But what is diversity in the workplace, and what does it mean for us in 2021? Why is workplace diversity so important? And what can a company do to build a thriving, diverse workforce? 

Diversity in the workplace refers to the demographic diversity of an organisation’s staff. Current best practices around this topic focus not only on diversity, but also on equity and inclusion for everyone in a company. 

The benefits of diversity in the workplace are numerous, and companies looking to make the most of them should focus on equity as well as diversity and inclusion. 

In this article, we go into more detail about what diversity in the workplace means in 2021 and why it’s so important. We also offer some tips for nurturing a diverse, equitable, and inclusive environment within your organisation. 

What Is Workplace Diversity?

Diversity in the workplace refers to the demographic diversity of an organisation’s staff.

In its simplest form, building workplace diversity means hiring people from a wide variety of demographic groups and backgrounds. 

However, focusing on the face-value diversity of an organisation’s staff is not enough to nurture a workplace that is welcoming and fair to all of its employees. This is why diversity in the workplace goes hand in hand with equity and inclusion, which we will discuss later on in this post.

Workplace diversity isn’t limited to the popular demographic categories we tend to think of when we hear the term “diversity”, like race and gender. 

There are dozens of ways people can differ from one another. All of these factors can contribute to diversity in the workplace. 

However, discrimination and prejudice based on these factors can be corrosive to workplace diversity by creating a hostile or unfair work environment for employees who don’t fit a certain demographic profile.

These factors include, but are not limited to:


A workforce can be made up of people of different ages and generations, and should be equally welcoming and empowering to all of these employees. 

Many people experience ageism or generational discrimination at work.

For example, young people are often put down by colleagues or even managers who believe they are not experienced or qualified enough to do their jobs well. Older employees may have to challenge the stereotype that they are not as tech savvy as their younger colleagues. 

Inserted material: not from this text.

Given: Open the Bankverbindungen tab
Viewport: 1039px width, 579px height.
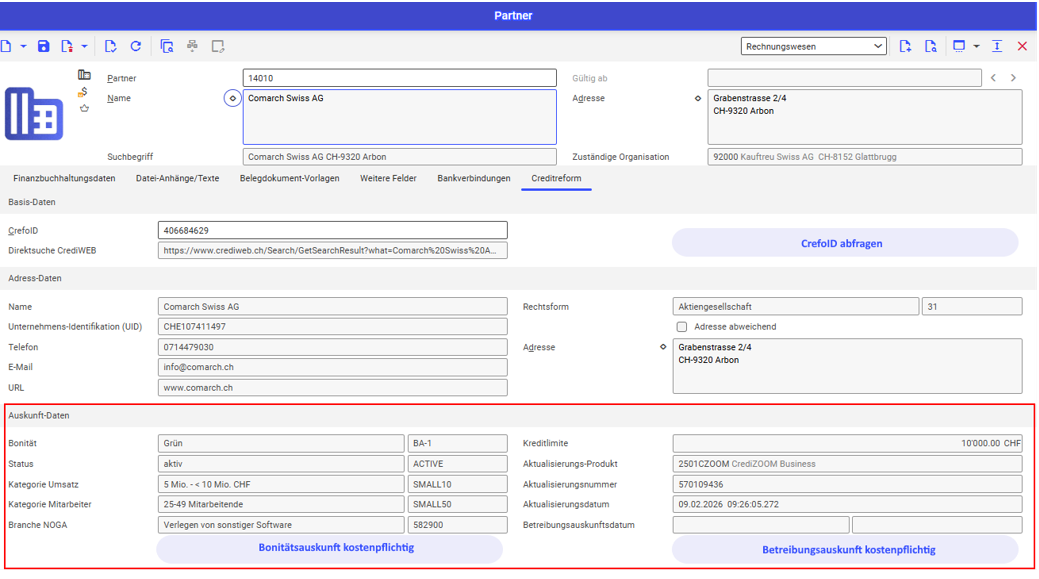Looking at the screenshot, I should tap(473, 178).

Many workers also struggle with generational discrimination. For example, millennials are perceived by many older workers to be entitled and lazy, whereas baby boomers are often stereotyped by younger workers as bigoted and conservative.

Citizenship and Nationality

This refers to where someone was born or grew up, and/or their citizenship status in the country in which they work.

Those who work in a different country to the one they were born or grew up in often face discrimination and maltreatment in the job market, as well as accusations that they are “stealing jobs” from citizens who were born in that country.

Many employees also face specific prejudices and stereotypes about themselves and the quality of their work based on the country they come from and their colleagues’ attitudes and beliefs about that country.


A person’s social class refers to the level of financial wealth they have now and grew up with, which influences the resources available to them. 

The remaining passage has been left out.